Saturday, September 7, 2013

Obama's Better Jargon, Boat of Gloat v.4

The White House has published some details on what the President calls the Better Bargain, trying to evoke something akin to the FDR's New Deal. From Wikipedia:
The New Deal was a series of domestic economic programs enacted in the United States between 1933 and 1936. They involved presidential executive orders or laws passed by Congress during the first term of President Franklin D. Roosevelt. The programs were in response to the Great Depression, and focused on what historians call the "3 Rs": Relief, Recovery, and Reform. That is Relief for the unemployed and poor; Recovery of the economy to normal levels; and Reform of the financial system to prevent a repeat depression.

The "Second New Deal" in 1935–38 included the Wagner Act to promote labor unions, the Works Progress Administration (WPA) relief program (which made the federal government by far the largest single employer in the nation),[4] the Social Security Act, and new programs to aid tenant farmers and migrant workers. The final major items of New Deal legislation were the creation of the United States Housing Authority and Farm Security Administration, both in 1937, and the Fair Labor Standards Act of 1938, which set maximum hours and minimum wages for most categories of workers.

IMO, the keys to economic recovery from the Great Depression were reform of the financial system (SEC, the investment act, Glass–Steagall, FDIC, etc.), reform of labor laws that increased the power of labor (Wagner act, FLSA, etc.), plus Social Security, WPA, and the TVA. In contrast, Obama's Better Bargain consists (so far) of a few minor tax tweaks for business, a recognition that college tuition increases are out of control but a failure to understand that easy federal student loans have caused tuition to skyrocket, and empty talk about avoiding the bubble-bust housing cycle while in the midst of the second housing bubble.

There are no bold initiatives to take power away from financial institutions and give it to workers as FDR did. The weak attempt at financial reform, the Dodd-Frank act, has been only partially implemented, while most of it has been delayed, watered down, or ignored. Glass-Steagall remains repealed and financial profits as a percentage of the economy are spiking near all time highs while real median wages continue their long decline. He wants a bigger role for private mortgage financing but has no plan, while the Fed is buying $45 billion a month in mortgage backed securities.
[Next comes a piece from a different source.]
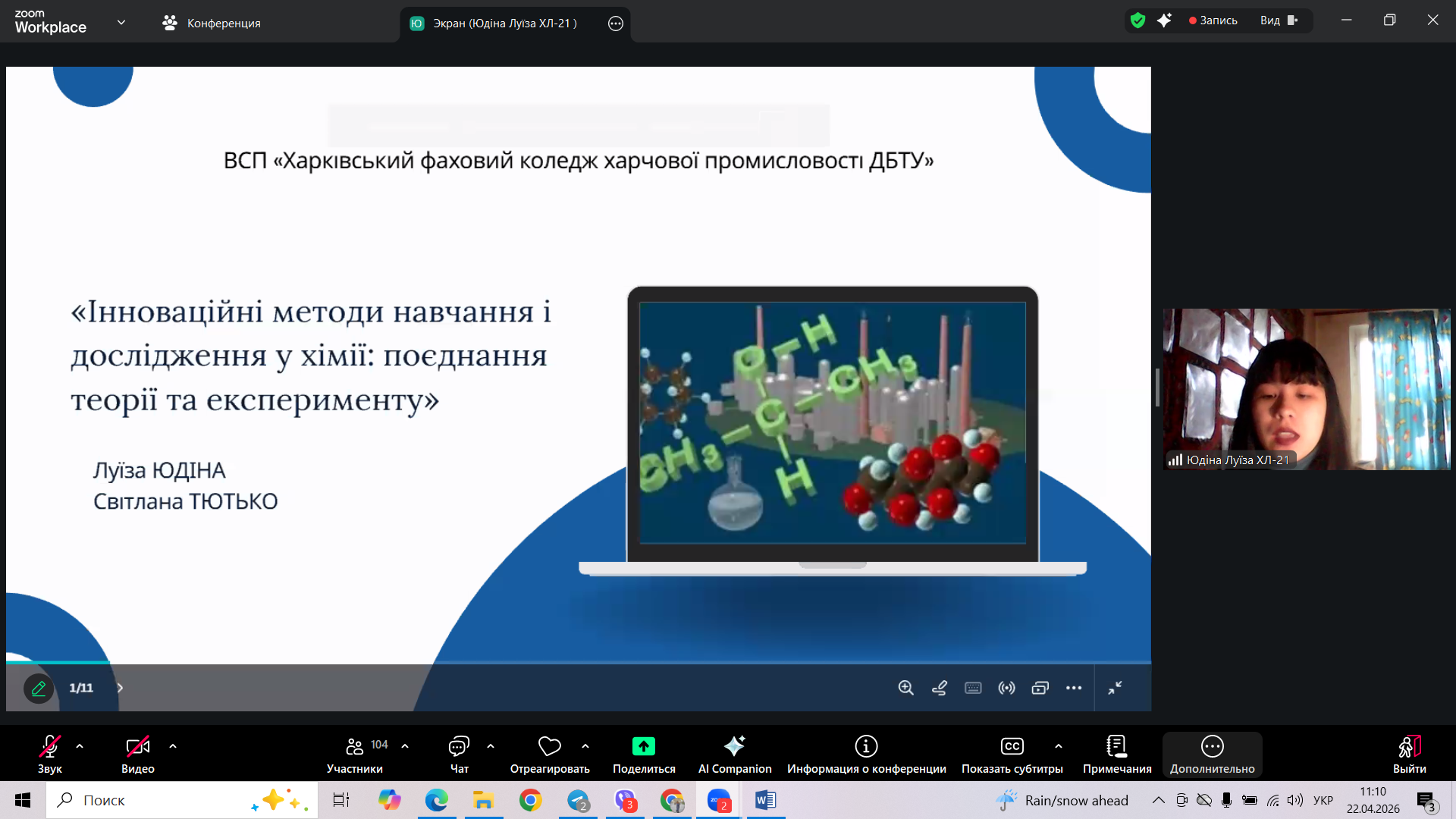
Task: Open Zoom Workplace dropdown chevron
Action: tap(121, 23)

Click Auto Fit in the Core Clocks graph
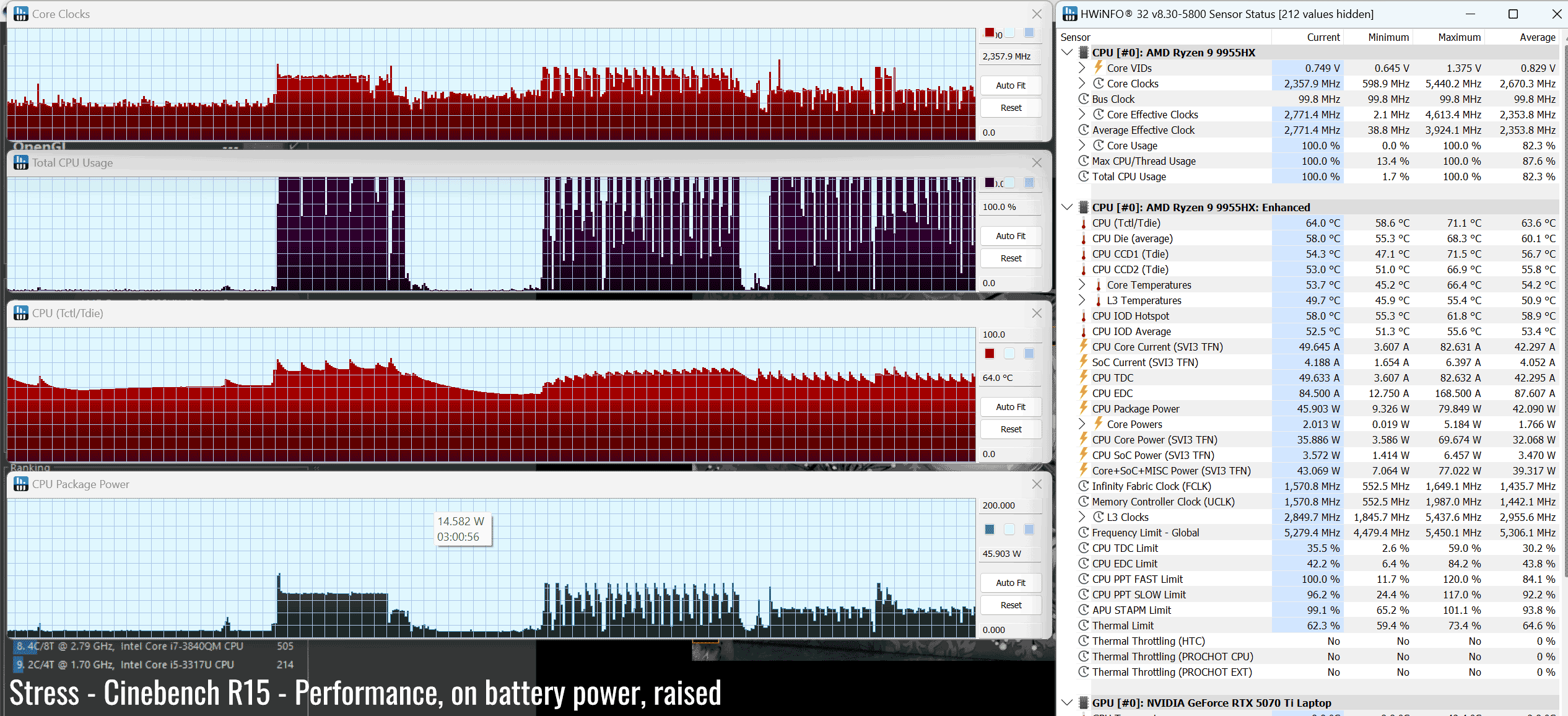click(x=1011, y=85)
I guess the President has been too busy trying to convince the rest of the skeptical world to attack Syria. A strange sense of priorities!

Obama's Bargain is mostly Jargon and for that he earns the Boat of Gloat.

6 comments:

  1. I'm such an optimist!

    I see the picture of your boat and can think only one thing. It's the best of all possible worlds!
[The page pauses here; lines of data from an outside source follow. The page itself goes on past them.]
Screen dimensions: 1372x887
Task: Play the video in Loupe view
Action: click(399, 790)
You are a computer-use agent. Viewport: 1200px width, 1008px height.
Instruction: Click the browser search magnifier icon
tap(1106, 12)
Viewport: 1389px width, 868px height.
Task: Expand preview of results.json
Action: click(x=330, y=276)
    Put another way, the boat of gloat is not half empty. It's half full! ;)

    ReplyDelete
  2. Stagflationary Mark,

    Yes, it is half full!

    It's also sunny in the picture, better put on those Ecto Goggles.

    ReplyDelete
  3. I haven't felt this optimistic about gloating boats since Johnny Nash sang about blue sky back in 1972!

    As a side note, there is an annual Boats Afloat show in Seattle every year.

    Here is a Boats Agloat show. As an eternal optimist, this is the better show. It's free and visitors can see almost all of the boats at once, without the need to walk up and down the docks. Huge improvement in our quality of life!

    Gallows humor. Sigh.

    ReplyDelete
  4. Stagflationary Mark,

    Boats Agloat! Every one half full. Whatever floats your gloat.

    ReplyDelete
  5. Obama's Better Jargon, Boat of Gloat v.4

    I just realized something. It's not just jargon. It's Jargonauts!

    Argonauts

    "Argonauts" literally means "Argo sailors".

    Boats Agloat!

    Some have hypothesized that the legend of the Golden Fleece was based on a practice of the Black Sea tribes...

    The fleecing will be legendary until morale improves, lol. Sigh.